### About this task
Please answer these from the piece on Netflix's "Atypical":
(a) What is the name of Sam's therapist in the show?
(b) How old is the writer's brother?
(c) What are the names of the two parents in the show?

### Excerpted passage
━━━━━━━━━━━━━━━━

On August 11th, Netflix released their new original series "Atypical" about an 18-year-old boy on the autism spectrum named Sam. If you don't know what autism is, it is a mental condition that is characterized by difficulty in communicating and forming relationships with others and in using language and abstract concepts. Obsessive interests and repetitive behaviors are common symptoms of Autism Spectrum Disorder.

In the show, Sam has decided that he is ready to start dating. In order to do so, he has to become more independent with the help of his family and his therapist, Julia. This spirals into a new territory for his family and pushes them to explore what it means to be "normal."


While watching the show, I had realized that there was no other show that related to my life better. Coincidentally, I have a 17-year-old brother named Sam who has ASD. Now, he is minimally verbal compared to the Sam on "Atypical," but there are so many similarities between their behaviors.

My brother will probably never be able to date or live on his own like Sam on "Atypical," but seeing the way that the show portrayed autism made me feel like someone finally understood it. Sam's character says that when he was frustrated he used to "yell and hit himself in the head repeatedly." This is a common characteristic in ASD and I see my brother do it all the time. It was also very reminiscent of my own brother's breakdowns when I saw how Sam was so overwhelmed and upset that he broke down in the middle of a public bus.

It was also strange seeing the similarities between the family members with the rest of my family. Not only do the parents eerily resemble my parents in the looks department, but their relationship reminds me a lot of my parents as well. In the show, Elsa and Doug try their best to co-parent a child with autism and you see the effects it has on them. Elsa is constantly on edge and Doug struggles with trying to relate and build a relationship with Sam.

━━━━━━━━━━━━━━━━

### Provided material
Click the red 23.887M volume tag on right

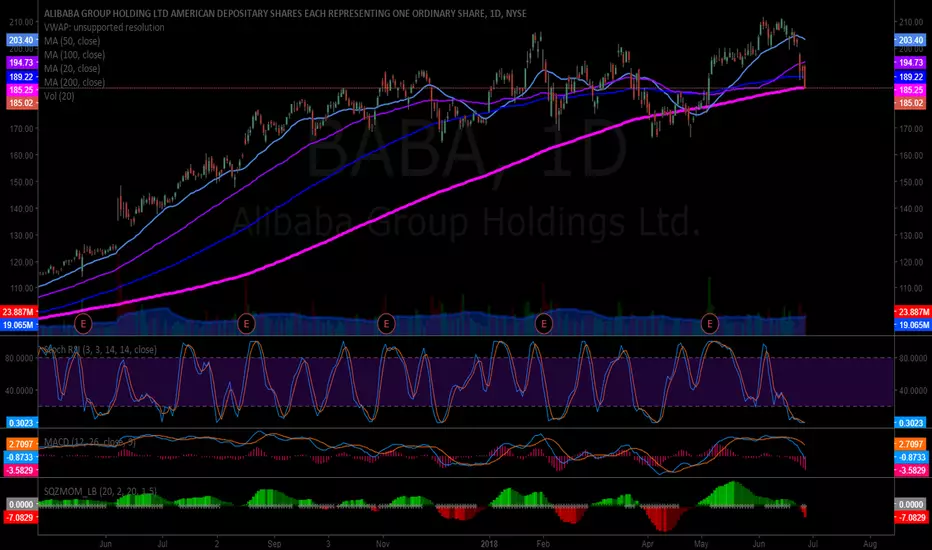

━━━━━━━━━━━━━━━━

### Written response
(a) Julia
(b) 17
(c) Elsa and Doug